Firefighters got on the fire fast when it started burning on June 18. However, even the most experienced among them ran into terrain they don't see very often.
"The problems that they've run into in that canyon have been tough," said Robinson, who knows the area well. "It's a new experience for them."
Things are looking better on the #MorganCanyonFire burning in Tooele County. It's now 500 acres, 40% contained.
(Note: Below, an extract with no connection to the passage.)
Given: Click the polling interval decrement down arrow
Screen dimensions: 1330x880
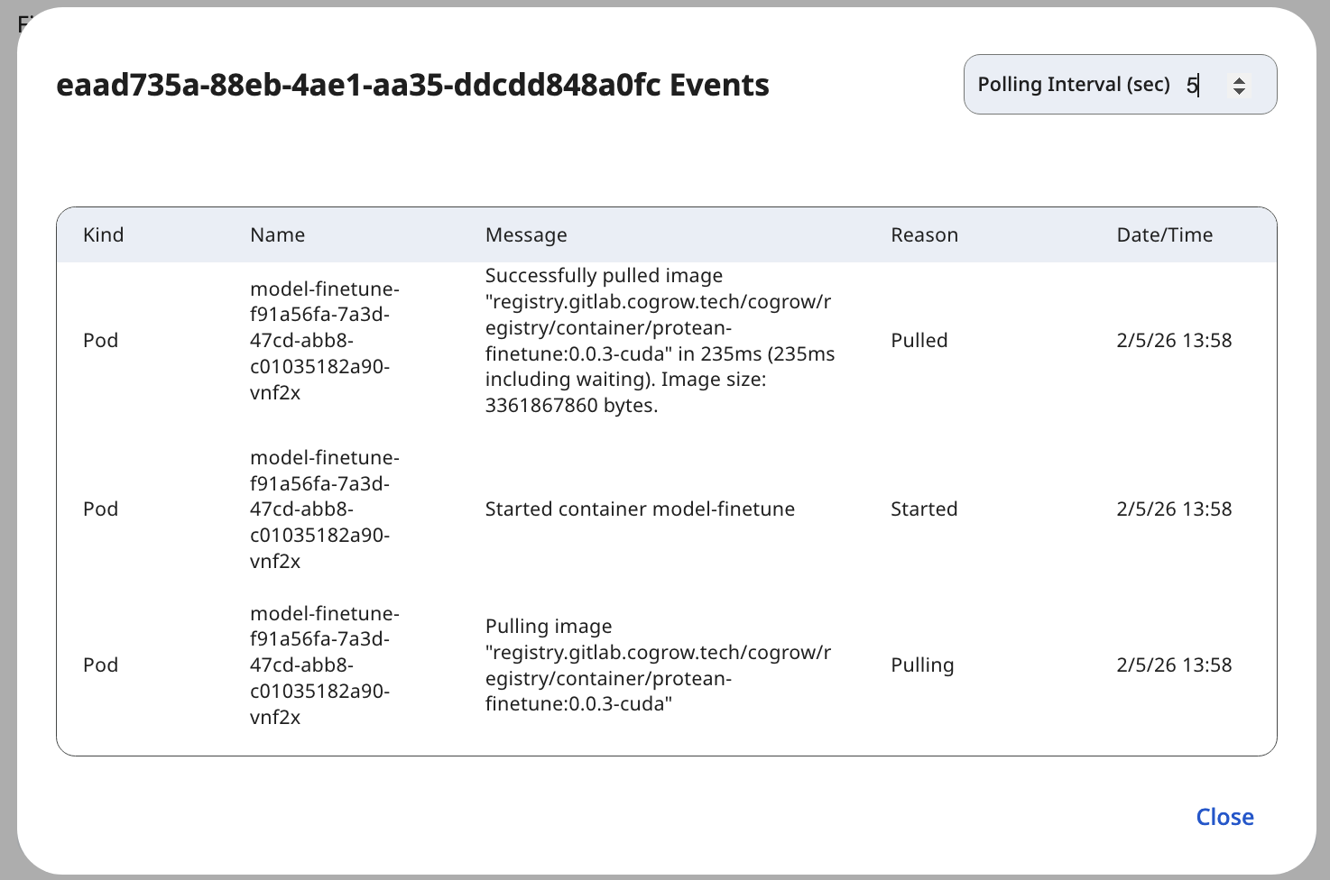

But this was a tough one for firefighters... not only the terrain, but with the emotions of how it started and when they arrived at the plane crash site. @KSL5TV at 5. pic.twitter.com/xWJdifiV2G— Alex Cabrero (@KSL_AlexCabrero) June 26, 2021
Firefighters had to deal with extremely steep terrain, falling trees, rocks, and rattlesnakes, on slopes that made digging a containment line nearly impossible.
"You can't drive vehicles in there because it's a wilderness, but also, you can't walk in there," said Toby Weed, the U.S. Forest Service public information officer for the Morgan Canyon Fire. "The helicopter has been looking for places to land and they can't even find a place to land on the ridge because it's so steep."
For as difficult as the terrain has been, though, some firefighters said their emotions in dealing with the cause of this fire were even tougher.
The fire began when a small airplane crashed, killing a woman and her 6-year-old granddaughter.
"The 6-year-old victim reminds me of my daughters when they were that age, and it reminds people of their granddaughters, and it makes it really difficult to discuss," said Weed.
Even with the steep terrain, firefighters had to get to the wreckage and secure it as best as possible so federal investigators could figure out what went wrong.
"Most of the time, firefighters don't witness these kinds of things, and it was quite tough for the first responders," said Weed.
At the incident command base in the South Rim area of Tooele County, people left thank you notes for firefighters for the job they did.
By Saturday afternoon, the fire was 40% contained and 500 acres have burned, but it was looking a lot better.
"You can barely see any smoke right now," said Weed.
It's the kind of view people who live in the area don't mind seeing. They also liked seeing how quickly firefighters responded.
"We were darn glad to see them up here," said Robinson with a laugh. "They did a great job."